### WHAT YOU NEED TO DO
From the records below, print exactly the lines starting at the one containing "Screen dimensions: 2230x1004" and ending at the one containing "Enable the Aktualisiere", ends included, and nothing else.

[Opening PROVIDED RECORDS section]

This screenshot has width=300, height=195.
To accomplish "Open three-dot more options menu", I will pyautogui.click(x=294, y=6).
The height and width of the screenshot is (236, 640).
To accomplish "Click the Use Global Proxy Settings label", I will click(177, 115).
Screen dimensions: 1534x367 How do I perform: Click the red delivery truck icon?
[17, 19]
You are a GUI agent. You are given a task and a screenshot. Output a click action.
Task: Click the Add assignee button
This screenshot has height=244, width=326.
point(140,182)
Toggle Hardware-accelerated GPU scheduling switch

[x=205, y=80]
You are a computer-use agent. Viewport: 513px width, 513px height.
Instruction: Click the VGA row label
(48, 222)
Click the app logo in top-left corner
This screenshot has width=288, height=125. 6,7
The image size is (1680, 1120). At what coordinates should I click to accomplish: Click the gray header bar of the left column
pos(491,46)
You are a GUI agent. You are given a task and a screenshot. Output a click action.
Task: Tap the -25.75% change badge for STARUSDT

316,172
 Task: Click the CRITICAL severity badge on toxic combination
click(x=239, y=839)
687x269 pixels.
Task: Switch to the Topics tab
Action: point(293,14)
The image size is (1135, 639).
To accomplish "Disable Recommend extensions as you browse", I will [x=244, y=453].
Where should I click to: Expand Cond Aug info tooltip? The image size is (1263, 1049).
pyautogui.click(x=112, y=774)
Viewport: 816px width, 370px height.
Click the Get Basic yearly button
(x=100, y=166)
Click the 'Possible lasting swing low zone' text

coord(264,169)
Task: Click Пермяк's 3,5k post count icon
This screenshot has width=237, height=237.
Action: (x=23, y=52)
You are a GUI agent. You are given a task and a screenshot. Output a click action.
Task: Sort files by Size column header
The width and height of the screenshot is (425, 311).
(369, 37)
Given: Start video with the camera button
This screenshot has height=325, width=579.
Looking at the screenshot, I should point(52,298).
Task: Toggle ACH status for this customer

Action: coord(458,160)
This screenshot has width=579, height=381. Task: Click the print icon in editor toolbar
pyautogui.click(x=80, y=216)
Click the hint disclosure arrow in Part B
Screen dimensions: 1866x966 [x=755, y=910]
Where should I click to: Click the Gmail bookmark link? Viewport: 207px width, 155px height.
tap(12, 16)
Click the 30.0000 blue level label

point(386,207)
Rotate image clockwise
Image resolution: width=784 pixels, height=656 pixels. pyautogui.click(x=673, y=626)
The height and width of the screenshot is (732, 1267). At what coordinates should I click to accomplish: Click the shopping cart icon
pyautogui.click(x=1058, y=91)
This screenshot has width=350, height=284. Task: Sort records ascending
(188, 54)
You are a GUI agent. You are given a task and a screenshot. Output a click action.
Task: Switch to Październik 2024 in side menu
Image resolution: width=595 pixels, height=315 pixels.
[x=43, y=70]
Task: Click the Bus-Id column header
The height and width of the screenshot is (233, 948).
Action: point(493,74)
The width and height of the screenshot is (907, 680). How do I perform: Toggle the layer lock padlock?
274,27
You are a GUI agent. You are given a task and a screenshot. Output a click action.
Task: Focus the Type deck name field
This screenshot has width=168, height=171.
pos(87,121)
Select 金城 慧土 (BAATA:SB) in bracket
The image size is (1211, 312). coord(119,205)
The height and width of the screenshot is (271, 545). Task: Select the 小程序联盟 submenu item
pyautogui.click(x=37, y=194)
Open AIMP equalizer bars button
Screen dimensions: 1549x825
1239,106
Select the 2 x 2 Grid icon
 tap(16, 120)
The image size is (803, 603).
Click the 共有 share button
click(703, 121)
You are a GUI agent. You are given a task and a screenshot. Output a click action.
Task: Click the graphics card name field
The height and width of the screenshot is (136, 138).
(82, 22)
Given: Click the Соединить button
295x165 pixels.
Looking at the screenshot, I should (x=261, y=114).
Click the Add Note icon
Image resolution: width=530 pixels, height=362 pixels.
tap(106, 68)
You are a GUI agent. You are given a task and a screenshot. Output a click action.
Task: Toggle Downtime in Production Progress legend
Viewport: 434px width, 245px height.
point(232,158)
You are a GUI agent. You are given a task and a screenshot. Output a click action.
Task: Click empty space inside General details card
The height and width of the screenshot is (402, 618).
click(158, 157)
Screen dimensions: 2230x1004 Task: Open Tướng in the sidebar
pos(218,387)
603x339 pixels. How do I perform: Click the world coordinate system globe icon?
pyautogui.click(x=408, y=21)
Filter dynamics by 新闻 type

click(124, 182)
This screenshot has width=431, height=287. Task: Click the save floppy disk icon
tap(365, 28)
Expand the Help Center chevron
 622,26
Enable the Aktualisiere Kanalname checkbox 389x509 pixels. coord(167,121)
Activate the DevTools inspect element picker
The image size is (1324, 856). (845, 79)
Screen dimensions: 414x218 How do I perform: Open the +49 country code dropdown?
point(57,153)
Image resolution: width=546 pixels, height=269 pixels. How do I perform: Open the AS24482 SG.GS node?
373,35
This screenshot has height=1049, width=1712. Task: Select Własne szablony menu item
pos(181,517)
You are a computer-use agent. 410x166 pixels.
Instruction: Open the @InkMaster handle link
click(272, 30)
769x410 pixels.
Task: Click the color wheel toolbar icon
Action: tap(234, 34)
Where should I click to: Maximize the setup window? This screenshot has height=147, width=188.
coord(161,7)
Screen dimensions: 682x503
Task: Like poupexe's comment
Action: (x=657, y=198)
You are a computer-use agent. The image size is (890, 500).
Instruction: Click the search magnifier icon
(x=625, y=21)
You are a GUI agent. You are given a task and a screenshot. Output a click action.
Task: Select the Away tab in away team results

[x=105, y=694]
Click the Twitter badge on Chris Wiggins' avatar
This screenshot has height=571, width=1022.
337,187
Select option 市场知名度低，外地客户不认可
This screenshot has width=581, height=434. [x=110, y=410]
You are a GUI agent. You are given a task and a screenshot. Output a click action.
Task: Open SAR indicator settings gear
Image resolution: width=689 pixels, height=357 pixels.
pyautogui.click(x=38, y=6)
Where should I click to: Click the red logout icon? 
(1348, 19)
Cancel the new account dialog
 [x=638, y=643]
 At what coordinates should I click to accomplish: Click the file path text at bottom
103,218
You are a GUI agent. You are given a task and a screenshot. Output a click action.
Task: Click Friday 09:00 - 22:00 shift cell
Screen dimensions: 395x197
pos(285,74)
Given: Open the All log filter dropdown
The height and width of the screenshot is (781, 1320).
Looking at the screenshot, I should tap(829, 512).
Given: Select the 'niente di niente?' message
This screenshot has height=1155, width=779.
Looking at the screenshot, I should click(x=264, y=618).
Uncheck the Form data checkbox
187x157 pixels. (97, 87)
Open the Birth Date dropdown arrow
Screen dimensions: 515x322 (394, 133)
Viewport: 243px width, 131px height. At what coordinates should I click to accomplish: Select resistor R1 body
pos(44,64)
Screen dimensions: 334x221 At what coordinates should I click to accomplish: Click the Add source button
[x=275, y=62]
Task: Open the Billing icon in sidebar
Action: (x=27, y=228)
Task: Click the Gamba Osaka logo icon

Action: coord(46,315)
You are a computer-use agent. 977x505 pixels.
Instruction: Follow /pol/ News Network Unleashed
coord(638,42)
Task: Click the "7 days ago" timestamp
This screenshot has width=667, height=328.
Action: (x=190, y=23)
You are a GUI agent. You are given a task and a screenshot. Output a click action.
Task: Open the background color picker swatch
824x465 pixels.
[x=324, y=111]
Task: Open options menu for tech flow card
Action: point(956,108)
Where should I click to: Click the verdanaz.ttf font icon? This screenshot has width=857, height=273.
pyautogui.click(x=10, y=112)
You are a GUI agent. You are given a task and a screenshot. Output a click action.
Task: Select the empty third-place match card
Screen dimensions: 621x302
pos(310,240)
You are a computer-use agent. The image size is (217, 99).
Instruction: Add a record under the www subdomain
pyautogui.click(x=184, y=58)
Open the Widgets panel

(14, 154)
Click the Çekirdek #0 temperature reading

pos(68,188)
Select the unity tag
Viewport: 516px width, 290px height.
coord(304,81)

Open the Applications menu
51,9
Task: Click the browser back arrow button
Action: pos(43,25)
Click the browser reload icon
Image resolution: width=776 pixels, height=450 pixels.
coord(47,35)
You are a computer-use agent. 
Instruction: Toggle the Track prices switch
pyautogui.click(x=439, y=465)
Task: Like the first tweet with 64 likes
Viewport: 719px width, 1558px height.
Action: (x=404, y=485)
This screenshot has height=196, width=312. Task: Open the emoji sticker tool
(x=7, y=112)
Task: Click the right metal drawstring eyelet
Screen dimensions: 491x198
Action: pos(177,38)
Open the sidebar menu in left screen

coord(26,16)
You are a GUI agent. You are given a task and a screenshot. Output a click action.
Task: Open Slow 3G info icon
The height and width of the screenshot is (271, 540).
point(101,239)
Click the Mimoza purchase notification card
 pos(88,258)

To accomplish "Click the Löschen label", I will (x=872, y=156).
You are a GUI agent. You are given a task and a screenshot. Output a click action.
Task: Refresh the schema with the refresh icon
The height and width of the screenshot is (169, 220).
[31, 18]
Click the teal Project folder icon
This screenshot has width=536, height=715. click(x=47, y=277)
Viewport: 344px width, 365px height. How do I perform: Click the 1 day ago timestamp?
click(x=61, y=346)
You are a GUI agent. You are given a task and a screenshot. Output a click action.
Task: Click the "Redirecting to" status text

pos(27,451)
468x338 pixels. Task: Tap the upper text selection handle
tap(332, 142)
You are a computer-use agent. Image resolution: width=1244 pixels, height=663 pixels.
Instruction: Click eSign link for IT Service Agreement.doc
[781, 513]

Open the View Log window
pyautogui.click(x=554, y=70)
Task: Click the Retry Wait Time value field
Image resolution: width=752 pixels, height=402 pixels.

[Closing PROVIDED RECORDS section]

### EXERCISE OUTPUT
Screen dimensions: 2230x1004 Task: Open Tướng in the sidebar
pos(218,387)
603x339 pixels. How do I perform: Click the world coordinate system globe icon?
pyautogui.click(x=408, y=21)
Filter dynamics by 新闻 type

click(124, 182)
This screenshot has width=431, height=287. Task: Click the save floppy disk icon
tap(365, 28)
Expand the Help Center chevron
 622,26
Enable the Aktualisiere Kanalname checkbox 389x509 pixels. coord(167,121)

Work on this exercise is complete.